Mais parlons avant tout de sa particularité structurelle : l'album est composé d'un mélange de planches de BD et de pur texte de roman. Leur alternance est variable, avec parfois une dizaine de pages de BD, au dessin très lâché, presque crayonné, et à la mise en page aérée, avec peu de dialogues et donc qui se lisent vite, puis une ou deux pages de roman, puis à nouveau de la BD, avec ici et là des périodes avec moins de texte, et d'autres où le texte est nettement plus présent au détriment du médium BD lui-même. Ce texte n'est pas de la narration, ni un bonus littéraire comme on peut en voir dans certains albums et qu'on peut choisir de lire ou pas : c'est vraiment la continuité de l'histoire et on ne peut pas la comprendre si on ne le lit pas, il fait la liaison entre les pages de BD qu'on vient de lire et les pages de BD qui le suivent. Pourquoi avoir choisi d'inclure autant de texte dans un album BD ? Ce qu'on y lit pourrait pourtant lui aussi être raconté en BD ; même si cela prendrait nettement plus de pages, il serait probablement possible de condenser un peu les dessins pour que ça tienne en un album aussi gros que celui-ci.

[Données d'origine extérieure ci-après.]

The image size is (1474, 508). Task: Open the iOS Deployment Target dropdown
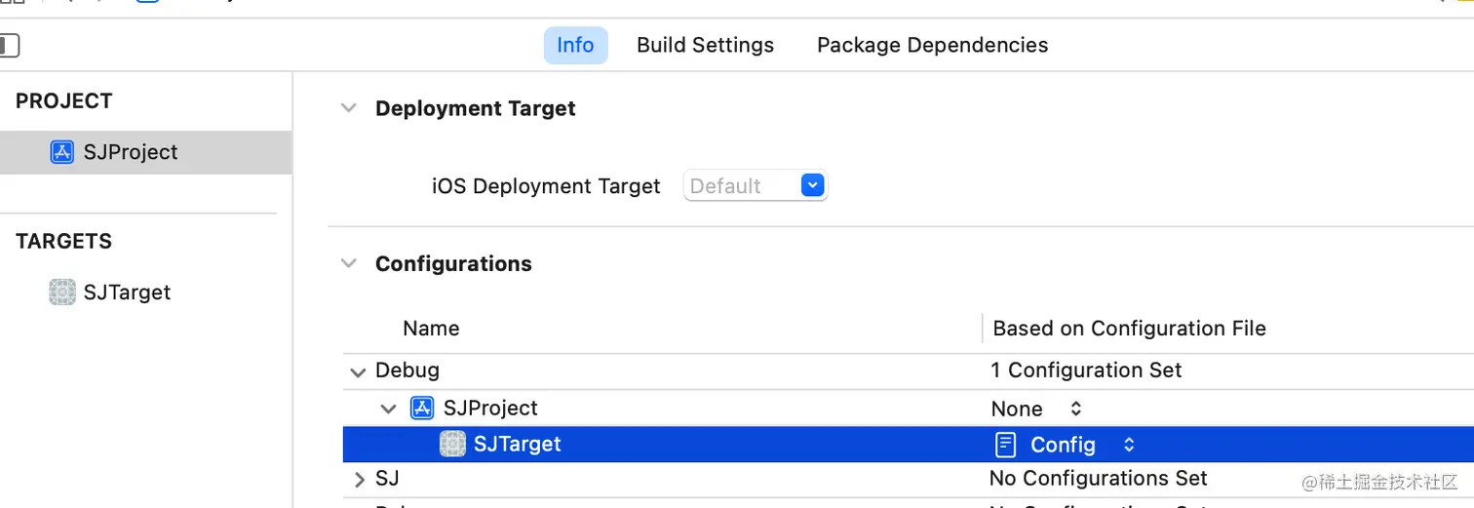coord(812,185)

Je ne suis pas très amateur de ce genre de mélanges, comme l'offre souvent Posy Simmonds dans ses œuvres par exemple, car je trouve les portions de romans plus ennuyeuses et nécessitant un effort intellectuel différent : je ne cherche pas ça dans une BD.

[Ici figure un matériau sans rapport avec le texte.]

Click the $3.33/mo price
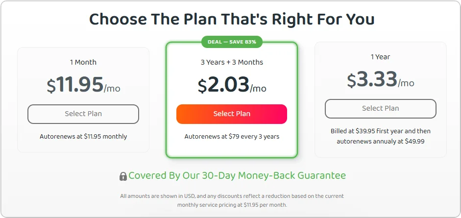This screenshot has height=218, width=461. [x=380, y=80]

Quant à l'histoire, elle est vraiment spéciale...
La première grosse moitié de l'album raconte le périple tragique d'un groupe d'enfants désespérés et affamés. Dans un cadre vague mais qui rappelle fortement la crise de 1929 dans le Dust Bowl aux USA. Ils ont fui la ville et leurs parents qui préféraient les tuer que de leur faire subir la famine. Ils suivent un garçon un peu plus âgé, de 15 ans à peine, qui leur promet de trouver une meilleure vie et à manger quand ils atteindront la forêt qui est là bas au loin à plusieurs jours de marche dans le désert.

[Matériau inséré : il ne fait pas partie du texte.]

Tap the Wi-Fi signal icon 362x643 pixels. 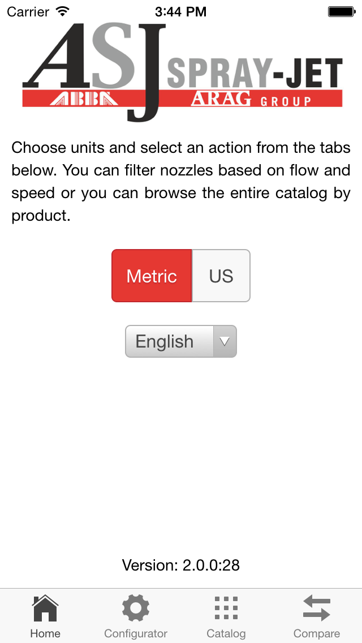click(62, 11)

Rapidement, on constate le côté illuminé de leur meneur qui prend son rôle trop à cœur et impose une loi et des coutumes qui se rapprochent de la Révolution Prolétarienne mâtinée de punitions dignes d'une religion puritaine et autoritaire. Rebellions, soumissions, trahisons et autres fatalités renforcées par le manque de nourriture et d'eau, l'ambiance rappelle immanquablement celle de Sa Majesté des Mouches, en plus tragique.
Puis au bout d'un très long périple, on arrive au bout du chemin pour trouver un lieu qui change alors complètement l'histoire. D'un groupe de protagonistes, on passe alors à un unique personnage principal, et d'un cadre certes vague mais plus ou moins réaliste, on bascule dans une ambiance onirique digne d'un sinistre conte de fées aux accents des Mille et une Nuits de Shéhérazade. Et alors, pour cette seconde moitié d'album, on a l'impression de lire un récit totalement différent, à peine relié au premier par les couteaux que le héros aura gardés de son long périple.
Si cette partie de l'album m'a intrigué, j'ai été frustré par sa fin trop absconse et n'apportant aucune réponse. J'aime les mystères quand ils ont une solution ou qu'on peut au minimum la deviner : ici, je n'ai vraiment pas compris grand chose ni à cette intrigue ni à son message symbolique.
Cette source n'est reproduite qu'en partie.